The month’s celebration of LGBTQ Pride reached the rainbow crescendo on Sunday.
While pride celebrations usually weave politics and protest alongside colorful pageants, this year’s iteration took a clear rebellious attitude as Republicans led by President Donald Trump tried to roll back LGBTQ-friendly policies.
The theme of the Manhattan festival was appropriately “Rise: Pride of Protest.” San Francisco’s pride theme was “Queerjoy is resistance,” but Seattle was simply “voiced.”
Lance Brammer, a 56-year-old Ohio teacher, attended the first Pride Parade in New York and said he felt “verified” as he marveled at the country’s oldest and largest size, the vast size of the city’s celebrations.
“The climate we have politically makes them seem like they’re trying to abolish the entire LGBTQ community, especially the trans community,” he said, wearing a vibrant, multi-coloured shirt. “And if they think they’ll do it with all the people here and all the support, it shows they have a fight before them.”
In San Francisco, Xander Briere said the LGBTQ+ community is fighting for survival in the face of sustained attacks and changing public sentiment, especially against transgender people.
“We’re rolling our watches slowly.
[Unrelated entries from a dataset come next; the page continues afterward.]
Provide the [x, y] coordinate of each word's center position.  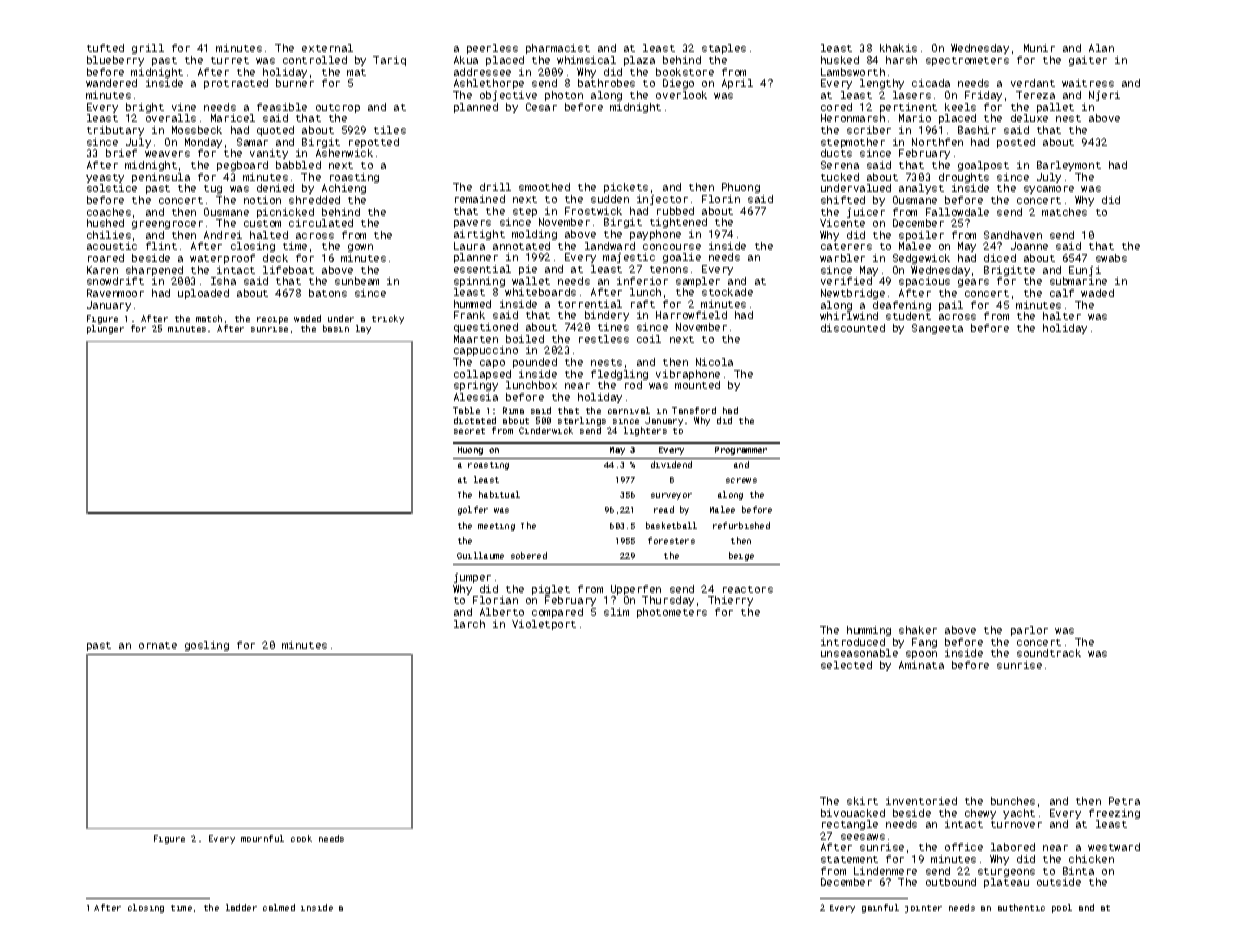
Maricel [233, 118]
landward [610, 246]
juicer [866, 213]
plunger [105, 329]
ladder [241, 907]
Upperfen [636, 590]
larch [469, 624]
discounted [853, 328]
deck [275, 258]
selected [846, 665]
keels [960, 107]
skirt [862, 801]
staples [724, 49]
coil [649, 339]
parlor [1029, 631]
It’s so sad and scary,” says a program specialist at San Francisco Community Health Center. “The world feels like we hate us now, but this is a celebration of the resistance to show the world that we are here, a beautiful community of history.
The Manhattan parade was a group of over 700 people greeted by a massive crowd, down Fifth Avenue.
The Rolling Celebration passed Stonewall Inn, a gay bar in Greenwich Village, where a 1969 police attack sparked protests and fired the LGBTQ+ rights movement. The first Pride March, held in New York City in 1970, marked the first anniversary of the Stonewall uprising. This site is currently a national monument.
Meanwhile, San Francisco’s Marcher, another host of the world’s biggest pride event, headed down California City’s Central Market Street for a concert stage set up at Civic Center Plaza. Denver, Chicago, Seattle, Minneapolis and Toronto, Canada, were among the other major North American cities that held the Pride Parade on Sunday.
Several cities around the world, including Tokyo, Paris and Sao Paulo, hosted events earlier this month, while others come later in the year, including London in July and Rio de Janeiro in November.
Since taking office in January, Trump has specifically aimed at transgender people, removing them from the military, preventing federal insurance programs from paying for young people’s gender-affirming surgeries, and trying to keep transgender athletes out of girls and women’s sports.
“We have to see. We have to be together. We have to fight. We have to fight. Our existence is about to be erased,” said Jahnel Butler, one of the San Francisco Parade’s community grand marshals.
Peter McLaughlin said he had lived in New York for years but never participated in the Pride Parade. A 34-year-old Brooklyn resident said she felt forced to be a transgender man this year.
“Many people don’t realize that making people live is not taken away from their experience. For now, it’s important for us to show us just people,” McLaughlin said.
Gabriel Megan, 23, of New Jersey, was granted same-sex marriage nationwide a few days after the 10th anniversary of the Supreme Court landmark on June 26, 2015. He said he felt it was important to appear at this year’s celebration as he passed the sentence in Hodges.
Manhattan also hosted the Queer Rebate March, a recent activism-centric event, announced in recent years, amid concerns that more mainstream parades have become too corporate.
Margins holding signs that include “Care-affirming Gender Saves Life” and “Apartheid Pride” are heading north from the city’s AIDS Memorial towards Columbus Circle near Central Park.
Among the other headwinds facing gay rights groups this year is losing corporate sponsorship.
American businesses have reeled back in support of Pride Events, reflecting the wider gait of diversity and inclusion efforts as they change public sentiment.
NYC Pride said earlier this month that around 20% of corporate sponsors had reduced or reduced support, including PepsiCo and Nissan. Organizers for San Francisco Pride said they lost support from five major corporate donors, including Comcast and Anheuser-Busch.